From Boot Camp to Business: Takeaways from Michelle Gachette’s AIIP Symposium Session

Michelle brought more than two decades of experience in libraries and archives to her presentation, and her transition from academia to launching her own information consulting business, Business Data Friends LLC, felt both inspiring and refreshingly honest. She joined AIIP in fall 2024 after reaching out to then-president Kelly Berry via LinkedIn, and her session served as a follow-up to the Boot Camp, showing how she put those foundational frameworks into real practice.

What grounded the whole presentation was Michelle’s core message: this was not a prescription to use more AI, but an invitation to think carefully about what’s best for you and your clients. That set the tone for everything that followed.

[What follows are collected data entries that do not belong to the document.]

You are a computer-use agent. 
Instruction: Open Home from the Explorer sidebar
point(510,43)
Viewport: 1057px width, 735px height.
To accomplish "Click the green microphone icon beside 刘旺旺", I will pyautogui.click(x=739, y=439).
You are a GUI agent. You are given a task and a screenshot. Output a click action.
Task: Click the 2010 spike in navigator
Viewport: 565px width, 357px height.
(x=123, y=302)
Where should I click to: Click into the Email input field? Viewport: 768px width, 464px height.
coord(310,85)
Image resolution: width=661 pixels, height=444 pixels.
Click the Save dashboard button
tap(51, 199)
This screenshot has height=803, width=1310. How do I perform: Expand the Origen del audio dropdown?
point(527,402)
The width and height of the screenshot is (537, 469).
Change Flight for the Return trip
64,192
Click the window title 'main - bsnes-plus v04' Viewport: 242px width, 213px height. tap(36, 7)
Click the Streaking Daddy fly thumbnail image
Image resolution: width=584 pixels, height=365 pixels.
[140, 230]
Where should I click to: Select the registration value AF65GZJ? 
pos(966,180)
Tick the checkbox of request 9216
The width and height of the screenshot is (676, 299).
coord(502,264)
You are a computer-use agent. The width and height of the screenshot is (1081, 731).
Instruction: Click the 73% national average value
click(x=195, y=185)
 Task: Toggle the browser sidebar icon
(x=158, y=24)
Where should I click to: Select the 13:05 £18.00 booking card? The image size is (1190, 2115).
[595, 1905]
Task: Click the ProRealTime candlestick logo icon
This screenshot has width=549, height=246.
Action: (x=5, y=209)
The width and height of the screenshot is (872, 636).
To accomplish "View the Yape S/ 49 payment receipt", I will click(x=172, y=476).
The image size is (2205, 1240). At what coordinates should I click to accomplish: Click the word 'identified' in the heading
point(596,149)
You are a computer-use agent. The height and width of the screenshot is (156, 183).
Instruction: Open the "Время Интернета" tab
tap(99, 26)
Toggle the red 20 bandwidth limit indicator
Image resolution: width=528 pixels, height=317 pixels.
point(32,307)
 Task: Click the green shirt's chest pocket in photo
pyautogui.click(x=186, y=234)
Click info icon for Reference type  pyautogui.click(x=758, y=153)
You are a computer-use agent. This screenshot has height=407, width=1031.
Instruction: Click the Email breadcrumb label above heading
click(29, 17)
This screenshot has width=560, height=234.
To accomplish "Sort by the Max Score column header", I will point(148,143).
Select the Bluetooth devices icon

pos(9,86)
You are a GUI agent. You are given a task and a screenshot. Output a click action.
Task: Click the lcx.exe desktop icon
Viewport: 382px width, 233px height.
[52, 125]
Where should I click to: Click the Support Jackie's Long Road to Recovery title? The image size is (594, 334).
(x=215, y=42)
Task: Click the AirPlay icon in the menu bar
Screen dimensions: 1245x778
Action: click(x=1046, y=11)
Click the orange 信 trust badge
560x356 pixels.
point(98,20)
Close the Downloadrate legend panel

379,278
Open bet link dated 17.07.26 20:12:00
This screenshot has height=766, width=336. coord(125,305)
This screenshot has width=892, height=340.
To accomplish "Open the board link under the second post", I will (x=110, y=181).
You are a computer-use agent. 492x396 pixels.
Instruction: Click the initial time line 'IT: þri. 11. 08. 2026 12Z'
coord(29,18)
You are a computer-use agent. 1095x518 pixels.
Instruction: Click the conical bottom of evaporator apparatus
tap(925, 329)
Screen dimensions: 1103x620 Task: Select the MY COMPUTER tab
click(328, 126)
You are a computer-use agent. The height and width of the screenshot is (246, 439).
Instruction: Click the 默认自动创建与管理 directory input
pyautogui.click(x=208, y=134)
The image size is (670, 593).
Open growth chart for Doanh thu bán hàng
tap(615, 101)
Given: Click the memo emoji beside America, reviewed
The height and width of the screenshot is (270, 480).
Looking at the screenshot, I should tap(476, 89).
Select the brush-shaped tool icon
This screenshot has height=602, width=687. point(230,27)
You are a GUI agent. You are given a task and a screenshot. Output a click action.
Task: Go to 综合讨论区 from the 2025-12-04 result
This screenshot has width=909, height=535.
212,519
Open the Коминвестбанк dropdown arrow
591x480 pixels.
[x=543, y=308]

Michelle shared a five-part framework she uses to evaluate any task: identify the task, assess what human expertise is required, determine which AI tool (if any) is appropriate, verify and organize the results, and extract the key takeaway. It’s a deliberate approach that keeps the professional firmly in the driver’s seat.

To see this in action, imagine you’re planning an employee survey for a client. The task is clear: design and distribute a survey that gets honest, useful feedback. Human expertise comes first: understanding the company culture, knowing which questions will yield useful insights, and sensing what employees might be hesitant to say out loud. Only then does the AI tool enter the picture, perhaps to draft initial question phrasing or suggest a survey structure based on best practices. From there, you verify, organize, and apply: checking that AI’s suggestions genuinely fit the client’s culture and goals, and adjusting accordingly. The key takeaway might be that a five-minute survey gets better completion rates than a fifteen-minute one, a conclusion that shapes how you later advise the client.

That’s the heart of Michelle’s framework: AI can speed up parts of the process, but the judgment that makes the work valuable still comes from you.

She illustrated this framework through three real client examples that showed just how varied the right answer can be. For a newsletter engagement project, she needed to understand her client’s audience and business goals before AI ever entered the picture. For a fintech CEO who needed a staff wiki and a research repository, she first took a course to refresh her own knowledge, then used AI to help her understand unfamiliar concepts by explaining them through familiar library analogies. And for a farmer’s market vendor? No AI at all. She relied entirely on her reference interview skills and professional judgment, and that was the right call.

Michelle introduced Danny Innie’s five-stage AI adoption model, which maps a practitioner’s journey from thinking with AI at stage one, where control is high and AI power is low, to coordinated agentic systems at stage five, where AI operates with much greater autonomy. Michelle emphasized that these stages must be mastered sequentially. Jumping to stage four or five without building the foundation of stages one and two isn’t a shortcut; it’s a risk.

On the operational side, she offered several recommendations for information professionals navigating this landscape. She encouraged attendees to consider adding AI disclaimers to client contracts, develop records retention policies that account for how AI captures and shares data, and revisit business continuity plans with technology outages in mind.

And then she brought it back to the Boot Camp. Amid the excitement and pressure around AI, her reminder was simple: don’t rush past the fundamentals. The Boot Camp concepts she carried into her practice, being customer validation to make sure you truly understand who is being served and what is needed, goal setting to keep your work focused and measurable, and PESTLE analysis to assess the political, economic, social, technological, legal, and environmental forces influencing your clients’ worlds, are just as relevant today as they were before AI entered the conversation. If anything, having that solid foundation is what allows you to use AI thoughtfully rather than reactively.

Michelle also shared a practical handout to help attendees take stock of where they are right now. Called Where Am I Building From? A Foundation Check for Infopreneurs, it walks you through four reflection areas: identifying your current business stage, from launching and early through to legacy and transition; assessing your strongest skills and what craft and judgment you must protect; determining your next best step, including how AI can expand your capacity without replacing your fundamentals; and identifying who supports your growth, whether that’s peers, mentors, clients, or the AIIP community. It closes with a line that captures the spirit of Michelle’s whole session: “This session is a checkpoint, not a finish line. Pause, assess, and build with intention.” Michelle has offered to share the handout with participants, so keep an eye out for that.

Perhaps the most reassuring takeaway was this: human judgment and expertise remain irreplaceable. AI cannot determine meaning, understand a client’s capacity, or make the nuanced calls that experienced professionals make every day. Michelle’s session was a compelling case for staying grounded in what we know, being thoughtful about when and how we bring AI in, and leaning on the AIIP community as we all figure it out together. For those of us just starting out, that’s not just good advice, it’s exactly the encouragement we need.

Alyria (Aly) Salazar was AIIP’s marketing intern for the 2026 Symposium and offered to write about this session and others she attended. Aly is a recent summa cum laude graduate in information and library science from the University of Maine at Augusta. She brings her academic excellence and passion for digital content to the role, assisting the AIIP marketing team in creating engaging social media copy and supporting various marketing initiatives.